Ken Hodges/Wikimedia Commons, CC BY

Samantha Hepburn, Deakin University

The deal signed this week by the federal government and the nation’s biggest three gas producers will ease Australia’s gas supply squeeze, but it will do nothing to address the current high prices.

Under the contract, Shell, Origin and Santos have agreed to supply more domestic gas to avert the predicted shortfall for 2018.

In so doing, the government seemingly sidestepped the need to trigger its own powers to forcibly restrict gas exports.

Sighs of relief all round, then. But here’s the thing: neither the new deal, nor the legislation that governs export controls, actually addresses the issue that is arguably most important to consumers – the high prices Australians are paying for their gas.


Read more: To avoid crisis, the gas market needs a steady steer, not an emergency swerve


Australia has vast gas resources, and yet somehow we find ourselves with rising prices and a forecast shortfall of up to one-sixth of demand in the east coast gas market in 2018.

This is partly understandable, given that rising global demand has fuelled a lucrative export market. The primary destination is Asia, which will assume more than 70% of global demand. In geographical terms this puts Australian exporters in a very strong position, and by 2019 Australia is forecast to supply 20% of the global market – up from 9% today.

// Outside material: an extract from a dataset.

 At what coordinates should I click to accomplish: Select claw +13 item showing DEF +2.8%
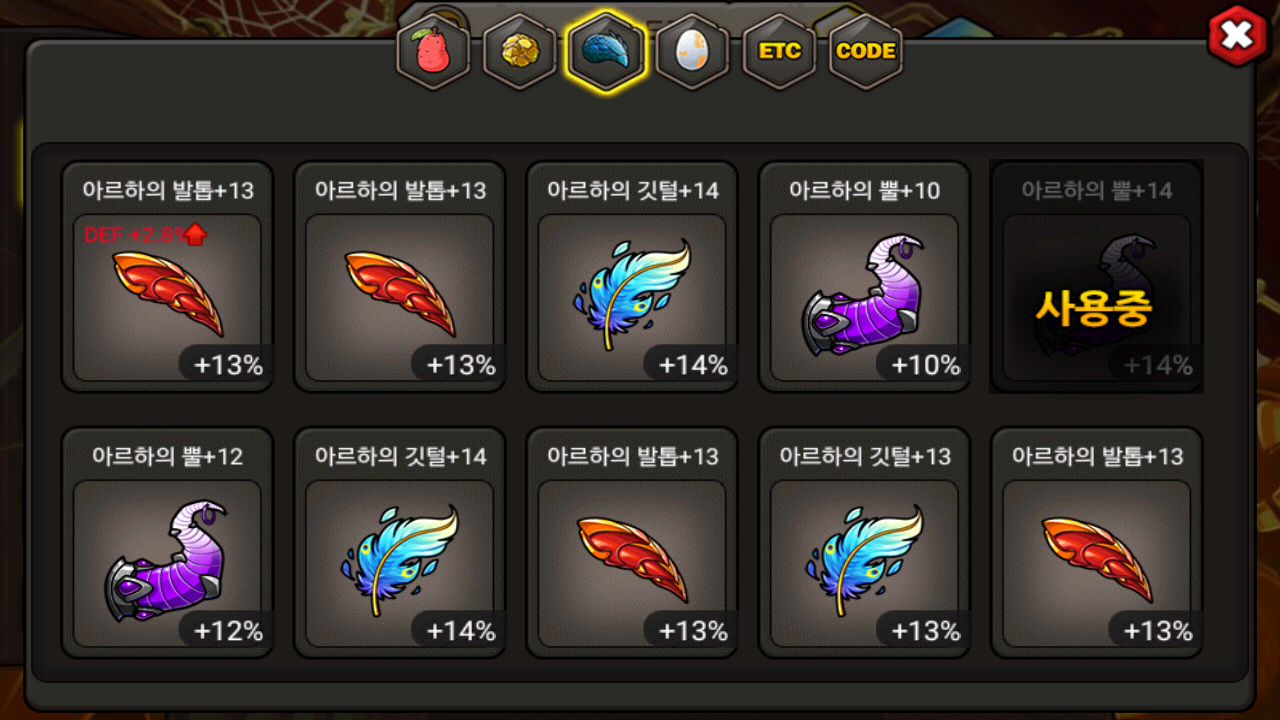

However, the strong global demand for liquefied natural gas (LNG) does not in itself provide the full explanation for rising gas prices in Australia’s east coast gas market. This is caused by a weak regulatory environment.

Policy levers

The Australian Domestic Gas Security Mechanism, which took effect in July 2017, gives the federal resources minister the power to restrict exports of LNG in the event of a forecast shortfall for the domestic market in any given year.

This five-year provision was designed as a short-term measure to ensure domestic gas supply. If triggered, it would require LNG exporters either to limit their exports or to find new sources of gas to offset the impact on the domestic market.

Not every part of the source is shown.